Either way security problems will exist and pretending that their app auditing is anything more than a justification for a walled garden is simply burying your head in the sand.
The walled garden is probably one reason for the approval process, but it's certainly not the only one. Apple seem genuinely motivated to use it to raise the quality of the end-user experience.
Here's one example: a few years ago, developers were complaining that Apple was rejecting their apps for having an icon of a phone in their app. It didn't make sense - why would Apple object to that? It wasn't an icon depicting a competing phone. It wasn't infringing on their trademarks or copyrights. People couldn't figure it out.

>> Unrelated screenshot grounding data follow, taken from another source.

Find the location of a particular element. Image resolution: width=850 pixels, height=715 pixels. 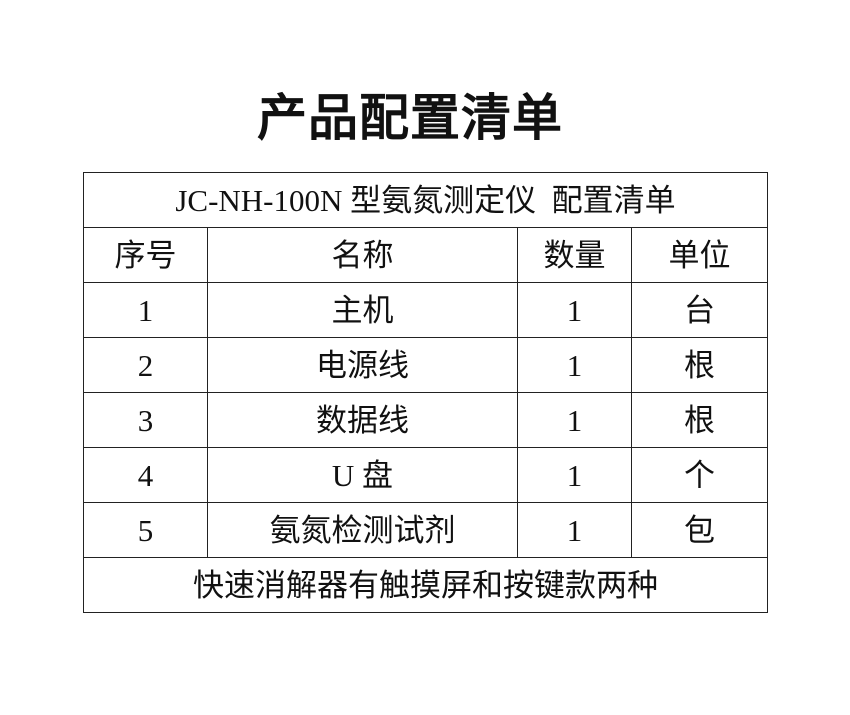

header-index: 序号 is located at coordinates (146, 255).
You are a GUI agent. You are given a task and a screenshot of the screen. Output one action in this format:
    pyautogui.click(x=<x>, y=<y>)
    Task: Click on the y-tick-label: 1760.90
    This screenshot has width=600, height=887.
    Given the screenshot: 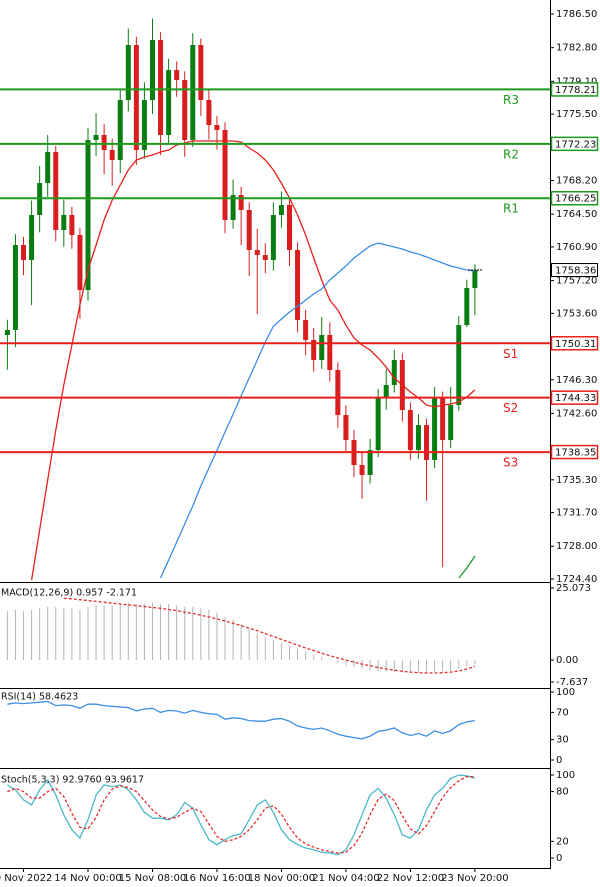 What is the action you would take?
    pyautogui.click(x=576, y=248)
    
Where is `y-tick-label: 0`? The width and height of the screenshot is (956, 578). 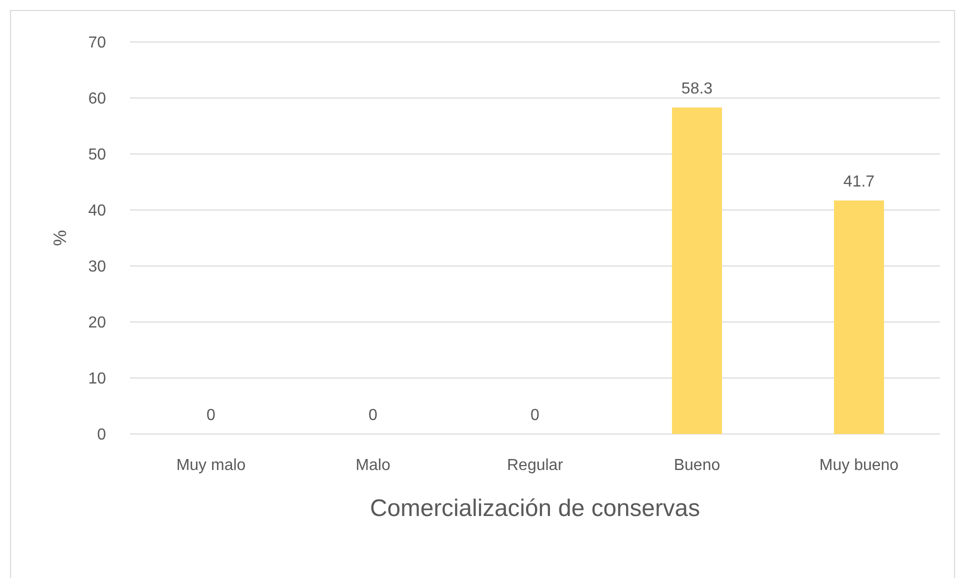 y-tick-label: 0 is located at coordinates (102, 435).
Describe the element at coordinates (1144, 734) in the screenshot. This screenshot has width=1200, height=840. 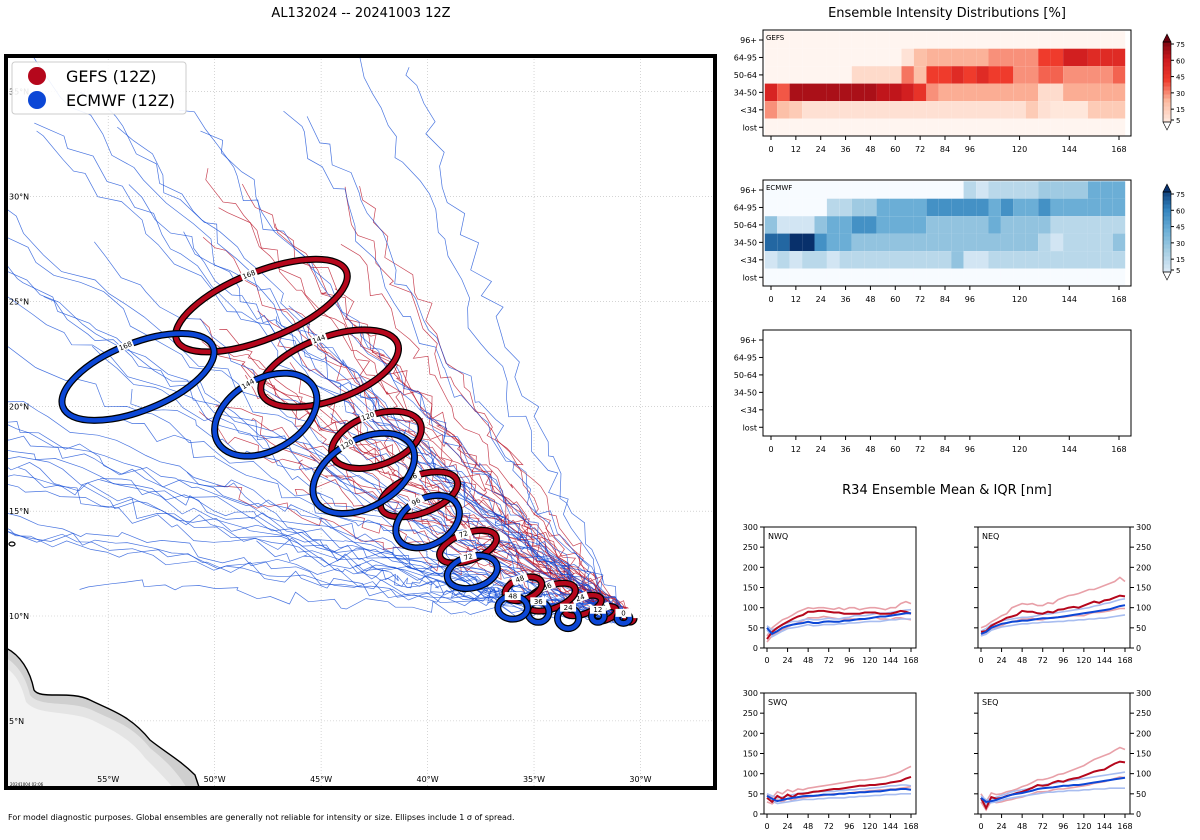
I see `r34-ylabel: 200` at that location.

Then, a short while after, the iPad was released, which could run iPhone apps too. Suddenly, that restriction made sense. Apple wanted the designs to make sense for people using iPads as well. Is it a bit of a control-freak thing to do? Sure. But there's no reason to do stuff like that unless it's to improve the end-user experience.
Here's another example: Using undocumented APIs. A lot of people point to this as evidence that Apple are hobbling apps, artificially limiting their functionality. But any developer will tell you that people using non-public APIs is a nightmare for forwards compatibility. As soon as there's applications in the wild using an API, you'll have to make the choice between supporting it, unchanged, for eternity, or breaking things for users. Ask Microsoft- they've still got a tonne of backwards compatibility code in Windows because sometime in the early 90s, applications rooted out private APIs and depended on them to function.
How about another example: I've had an application rejected for giving a misleading error message. If somebody was trying to log in and their Internet connection wasn't up, it told them their username and password was wrong instead of telling them to check their connection. A dumb bug, but one that could confuse end users.
It doesn't really make sense for Apple to invest in this approval process, and piss off developers, and slow the whole thing down to a crawl if this is just a pretext for having a walled garden. Apple aren't shy about being control freaks. If it was just about being a walled garden, they'd say so, they are shameless about it.
Sometimes the simplest explanation is the right one - Apple have an approval process that rejects applications on quality and UX grounds because they want to ensure the quality of applications on the App Store. They might also have other motivations as well, but there's no reason to believe that that one is anything other than genuine.